Endosser cette responsabilité peut paraître intimidant : au début, on ne sait pas trop « comment ça marche », ce qu’il faut faire ou ne pas faire ; il faut savoir se gérer soi pour être totalement disponible tout au longue d’une sortie, être à l’écoute en permanence. Moi la première, j’étais très angoissée la première fois que j’ai guidé Ahmed sur la piste au Stade André Lavie. Je me suis dit que là au moins, c’était un endroit protégé, sans obstacles, qu’il ne pouvait rien nous arriver ! J’étais très crispée, je n’osais pas bouger les bras, je n’osais pas allonger ma foulée… Puis Ahmed m’a dit « Détends-toi…cours tout simplement et je te suivrai », et c’était parti !
C’est le cas de le dire, Ahmed a une confiance aveugle dans ses guides, et quand je lui demande s’il a déjà eu peur ou appréhendé le fait de démarrer avec un nouveau guide il me répond avec un non franc et massif. « Je ne me pose pas toutes ces questions, si je vais tomber ou pas, s’il va nous arriver quelque chose…sinon je ne courrais jamais ! »

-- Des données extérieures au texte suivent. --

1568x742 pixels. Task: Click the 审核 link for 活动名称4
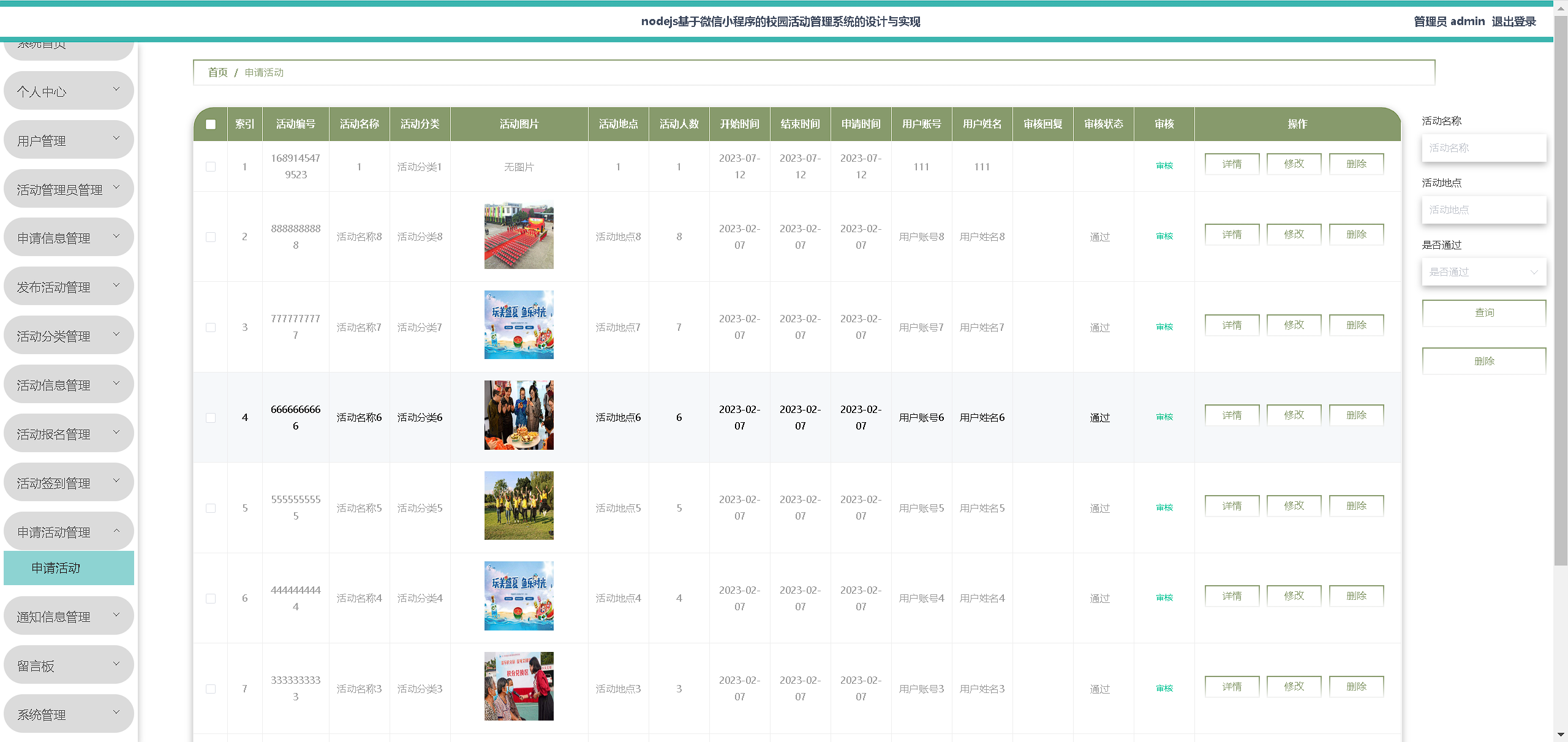1164,597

« Je m’adapte à mes guides, peu importe l’allure. On apprend à se connaître et à synchroniser nos foulées, le mouvement des bras. Pour les courses en compétition, l’idéal c’est que mon guide ait un niveau supérieur au mien, qu’il sache qu’il peut gérer l’allure et la distance sans problème et donc être totalement disponible pour gérer la course à deux.

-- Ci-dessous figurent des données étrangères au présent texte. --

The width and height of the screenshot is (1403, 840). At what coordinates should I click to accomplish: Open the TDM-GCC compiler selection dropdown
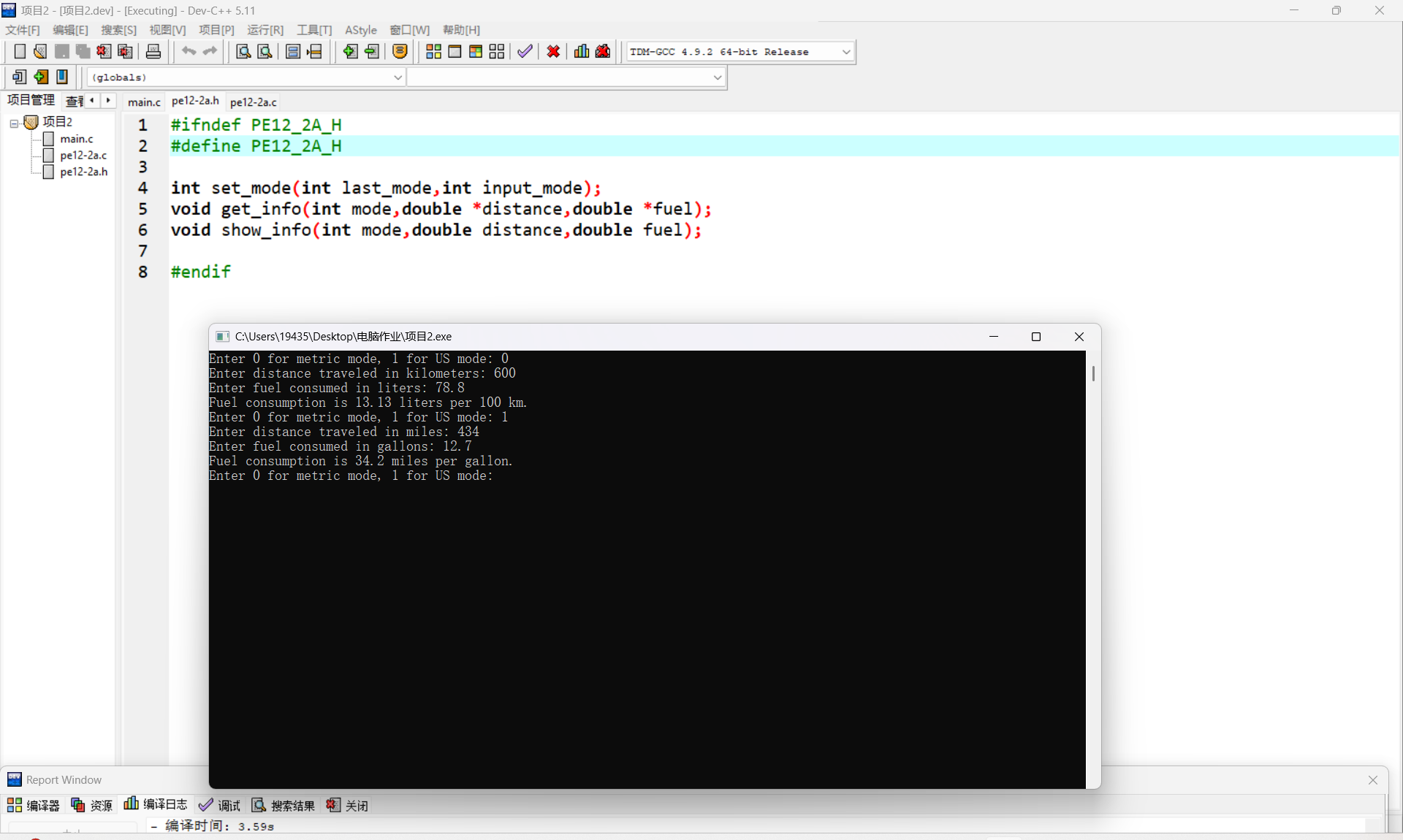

Bien sûr il m’est arrivé de tomber, de me blesser, mais quel coureur n’a jamais pris une gamelle ou connu une blessure à un moment donné ? Ce sont des choses qui arrivent. »
Le regard des autres et les réactions en voyant Ahmed courir avec son guide vont de la curiosité à l’admiration : « Certains ne comprennent pas pourquoi on court si près l’un de l’autre, d’autres nous applaudissent, nous encouragent sur les courses et à l’entrainement, d’autres encore sont gênés et baissent la tête et pressent le pas ou détournent le regard. »
Ahmed n’a jamais essayé de cacher son handicap, bien au contraire : il tient à sensibiliser les gens sur le fait que la vie ne s’arrête pas parce que l’on perd la vue. « Bien sûr que c’est difficile, surtout quand on a connu le fait de voir auparavant. Mais c’est ainsi. La tentation de se renfermer et s’isoler est grande, mais il faut se dire que l’on a besoin des autres, on est dépendant des autres, mais qu’il y a plein de possibilités pour vivre une vie pleine et heureuse. Être non-voyant c’est compliqué : il ne faut pas non plus se dire que l’on peut tout faire, mais c’est loin d’être une fatalité. » affirme-t-il.
Courir avec Ahmed c’est toujours un bon moment de partage et d’échange. Il est toujours content de ces séances partagées, que ce soit une sortie d’endurance en nature où on décrit le paysage qui défile, ou du fractionné sur la piste et dans le dur où l’on s’arrache et on s’accroche jusqu’à la fin de la dernière série. C’est un homme qui a beaucoup d’humour, qui ne se prend pas la tête, quelqu’un de posé et sincère, un vrai ami sur lequel on peut compter.
Au fil des kilomètres, on parle de tout et de rien, on refait un peu le monde et finalement, on relativise beaucoup de choses. On se rend compte que rien que le simple fait de pouvoir chausser ses baskets à n’importe quel moment quand l’envie nous prend, et d’aller se faire une séance, prendre l’air, se défouler…et bien c’est déjà un sacré privilège.